(Collected data)

***

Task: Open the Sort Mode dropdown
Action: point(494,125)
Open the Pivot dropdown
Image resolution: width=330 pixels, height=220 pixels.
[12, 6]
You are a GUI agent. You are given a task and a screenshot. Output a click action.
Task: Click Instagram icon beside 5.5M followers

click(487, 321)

***

WHAT TO PRODUCE: Starting at the line with "Open the Pivot dropdown", copy every line down to the last one above, exactly as written and with nothing else.

WRITTEN RESPONSE:
Open the Pivot dropdown
Image resolution: width=330 pixels, height=220 pixels.
[12, 6]
You are a GUI agent. You are given a task and a screenshot. Output a click action.
Task: Click Instagram icon beside 5.5M followers

click(487, 321)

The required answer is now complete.